- [WHAT IS REQUIRED]: Reproduce the part of the items that opens with the line containing "You are a computer-use agent. Viewport: 1130px" and closes with the line containing "The image size is (750, 422). point(152,43)", swapping "Instruction" for "Step" and leaving everything else unchanged.

____ SUPPLIED MATERIAL

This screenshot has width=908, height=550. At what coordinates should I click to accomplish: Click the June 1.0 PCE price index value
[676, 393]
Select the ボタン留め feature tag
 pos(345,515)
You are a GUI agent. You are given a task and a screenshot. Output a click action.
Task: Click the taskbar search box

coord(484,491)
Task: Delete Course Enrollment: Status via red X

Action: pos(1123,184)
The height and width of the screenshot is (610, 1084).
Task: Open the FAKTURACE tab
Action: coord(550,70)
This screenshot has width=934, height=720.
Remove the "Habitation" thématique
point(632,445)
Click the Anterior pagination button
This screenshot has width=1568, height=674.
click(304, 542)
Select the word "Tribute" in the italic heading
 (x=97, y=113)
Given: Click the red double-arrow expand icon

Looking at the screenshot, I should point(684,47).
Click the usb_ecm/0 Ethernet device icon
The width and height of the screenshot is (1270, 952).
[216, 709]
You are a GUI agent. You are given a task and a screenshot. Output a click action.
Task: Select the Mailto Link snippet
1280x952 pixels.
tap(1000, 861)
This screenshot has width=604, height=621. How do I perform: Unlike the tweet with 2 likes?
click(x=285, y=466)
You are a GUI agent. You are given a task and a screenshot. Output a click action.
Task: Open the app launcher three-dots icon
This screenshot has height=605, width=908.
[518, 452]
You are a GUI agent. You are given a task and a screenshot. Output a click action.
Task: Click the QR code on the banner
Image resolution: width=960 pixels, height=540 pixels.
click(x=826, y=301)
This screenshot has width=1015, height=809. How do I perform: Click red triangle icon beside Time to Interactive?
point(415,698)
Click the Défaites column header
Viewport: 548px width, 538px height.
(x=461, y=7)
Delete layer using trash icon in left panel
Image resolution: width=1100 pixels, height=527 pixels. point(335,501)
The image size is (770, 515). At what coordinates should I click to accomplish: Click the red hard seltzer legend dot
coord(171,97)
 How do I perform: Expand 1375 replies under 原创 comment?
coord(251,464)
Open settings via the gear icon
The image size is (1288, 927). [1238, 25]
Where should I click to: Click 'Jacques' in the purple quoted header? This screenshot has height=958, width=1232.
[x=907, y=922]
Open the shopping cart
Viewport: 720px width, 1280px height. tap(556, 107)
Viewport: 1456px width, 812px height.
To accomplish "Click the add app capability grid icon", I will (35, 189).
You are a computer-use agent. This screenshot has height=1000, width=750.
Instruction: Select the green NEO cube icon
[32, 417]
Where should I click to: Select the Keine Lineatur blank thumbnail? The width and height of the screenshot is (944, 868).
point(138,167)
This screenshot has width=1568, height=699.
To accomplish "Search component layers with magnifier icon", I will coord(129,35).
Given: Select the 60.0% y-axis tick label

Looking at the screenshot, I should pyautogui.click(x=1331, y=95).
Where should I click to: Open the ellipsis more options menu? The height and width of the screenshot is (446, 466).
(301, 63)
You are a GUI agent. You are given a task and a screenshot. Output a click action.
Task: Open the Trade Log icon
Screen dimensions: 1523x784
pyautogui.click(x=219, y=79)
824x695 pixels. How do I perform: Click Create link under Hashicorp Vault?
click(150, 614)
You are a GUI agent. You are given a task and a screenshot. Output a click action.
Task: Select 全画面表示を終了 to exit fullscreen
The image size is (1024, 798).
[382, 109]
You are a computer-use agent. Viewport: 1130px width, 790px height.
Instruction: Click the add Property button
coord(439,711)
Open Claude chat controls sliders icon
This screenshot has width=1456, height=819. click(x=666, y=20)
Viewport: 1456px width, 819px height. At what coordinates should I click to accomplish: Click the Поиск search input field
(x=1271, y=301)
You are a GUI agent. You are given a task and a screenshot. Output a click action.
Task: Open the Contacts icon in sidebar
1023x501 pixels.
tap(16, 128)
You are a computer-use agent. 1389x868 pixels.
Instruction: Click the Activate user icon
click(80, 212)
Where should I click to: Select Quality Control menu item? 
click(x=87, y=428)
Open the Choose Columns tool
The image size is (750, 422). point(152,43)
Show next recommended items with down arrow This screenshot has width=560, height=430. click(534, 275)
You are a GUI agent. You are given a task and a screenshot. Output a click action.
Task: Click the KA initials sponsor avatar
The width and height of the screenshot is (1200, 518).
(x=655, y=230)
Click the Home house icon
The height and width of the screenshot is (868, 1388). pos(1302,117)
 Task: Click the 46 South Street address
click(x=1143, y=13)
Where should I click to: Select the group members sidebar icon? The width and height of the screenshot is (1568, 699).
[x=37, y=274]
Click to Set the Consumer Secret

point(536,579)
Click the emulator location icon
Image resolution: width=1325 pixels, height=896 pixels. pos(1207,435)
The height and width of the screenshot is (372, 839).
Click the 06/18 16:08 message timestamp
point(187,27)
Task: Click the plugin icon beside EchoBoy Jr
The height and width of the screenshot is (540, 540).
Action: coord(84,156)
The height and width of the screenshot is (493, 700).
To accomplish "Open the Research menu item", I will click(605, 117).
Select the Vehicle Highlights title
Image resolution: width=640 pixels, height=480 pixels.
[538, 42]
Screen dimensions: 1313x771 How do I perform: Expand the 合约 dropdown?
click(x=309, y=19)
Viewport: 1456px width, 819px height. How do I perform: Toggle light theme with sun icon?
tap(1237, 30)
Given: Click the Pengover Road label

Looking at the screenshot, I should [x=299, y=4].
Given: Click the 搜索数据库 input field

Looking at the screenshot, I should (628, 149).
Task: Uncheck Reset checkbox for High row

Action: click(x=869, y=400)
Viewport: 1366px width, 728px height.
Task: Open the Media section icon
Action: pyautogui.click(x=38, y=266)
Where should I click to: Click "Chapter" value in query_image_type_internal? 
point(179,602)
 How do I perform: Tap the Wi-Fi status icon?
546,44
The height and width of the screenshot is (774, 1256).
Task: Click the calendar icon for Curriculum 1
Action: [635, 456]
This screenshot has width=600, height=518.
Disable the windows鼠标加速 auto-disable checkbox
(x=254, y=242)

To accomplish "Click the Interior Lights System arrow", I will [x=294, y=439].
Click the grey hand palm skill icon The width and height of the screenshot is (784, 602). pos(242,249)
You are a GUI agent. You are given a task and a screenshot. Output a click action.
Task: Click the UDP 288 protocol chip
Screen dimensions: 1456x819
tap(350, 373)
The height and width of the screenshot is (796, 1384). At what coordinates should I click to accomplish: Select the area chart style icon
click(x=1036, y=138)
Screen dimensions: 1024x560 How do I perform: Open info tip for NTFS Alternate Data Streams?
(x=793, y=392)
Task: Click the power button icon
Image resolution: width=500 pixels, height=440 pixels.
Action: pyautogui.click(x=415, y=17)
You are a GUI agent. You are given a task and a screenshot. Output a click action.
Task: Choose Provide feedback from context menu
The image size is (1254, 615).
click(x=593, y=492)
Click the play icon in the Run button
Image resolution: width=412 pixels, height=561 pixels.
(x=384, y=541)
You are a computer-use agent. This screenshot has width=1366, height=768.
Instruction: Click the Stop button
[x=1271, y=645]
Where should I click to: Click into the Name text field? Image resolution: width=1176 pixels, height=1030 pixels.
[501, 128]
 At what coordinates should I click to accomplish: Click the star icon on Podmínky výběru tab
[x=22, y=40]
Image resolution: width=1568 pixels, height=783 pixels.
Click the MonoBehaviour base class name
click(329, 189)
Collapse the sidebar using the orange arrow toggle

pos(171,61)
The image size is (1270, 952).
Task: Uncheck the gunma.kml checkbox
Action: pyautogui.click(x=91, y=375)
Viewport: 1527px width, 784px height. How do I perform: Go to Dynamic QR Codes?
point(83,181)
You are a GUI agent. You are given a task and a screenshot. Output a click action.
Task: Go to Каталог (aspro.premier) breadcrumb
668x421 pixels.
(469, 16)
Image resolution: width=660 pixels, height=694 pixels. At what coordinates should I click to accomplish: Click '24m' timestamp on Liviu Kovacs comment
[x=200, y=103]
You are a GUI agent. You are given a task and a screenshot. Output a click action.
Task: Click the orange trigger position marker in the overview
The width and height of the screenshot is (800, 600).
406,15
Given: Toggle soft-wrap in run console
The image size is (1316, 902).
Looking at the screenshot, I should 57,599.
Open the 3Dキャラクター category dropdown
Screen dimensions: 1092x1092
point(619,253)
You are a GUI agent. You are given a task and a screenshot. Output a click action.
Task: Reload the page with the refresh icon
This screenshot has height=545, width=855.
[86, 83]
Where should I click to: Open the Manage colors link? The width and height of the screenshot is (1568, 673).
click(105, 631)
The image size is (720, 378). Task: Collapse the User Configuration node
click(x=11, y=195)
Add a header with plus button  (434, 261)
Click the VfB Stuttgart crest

________

- [PROBLEM SOLUTION]:
You are a computer-use agent. Viewport: 1130px width, 790px height.
Step: Click the add Property button
coord(439,711)
Open Claude chat controls sliders icon
This screenshot has width=1456, height=819. click(x=666, y=20)
Viewport: 1456px width, 819px height. At what coordinates should I click to accomplish: Click the Поиск search input field
(x=1271, y=301)
You are a GUI agent. You are given a task and a screenshot. Output a click action.
Task: Open the Contacts icon in sidebar
1023x501 pixels.
tap(16, 128)
You are a computer-use agent. 1389x868 pixels.
Step: Click the Activate user icon
click(80, 212)
Where should I click to: Select Quality Control menu item? 
click(x=87, y=428)
Open the Choose Columns tool
The image size is (750, 422). point(152,43)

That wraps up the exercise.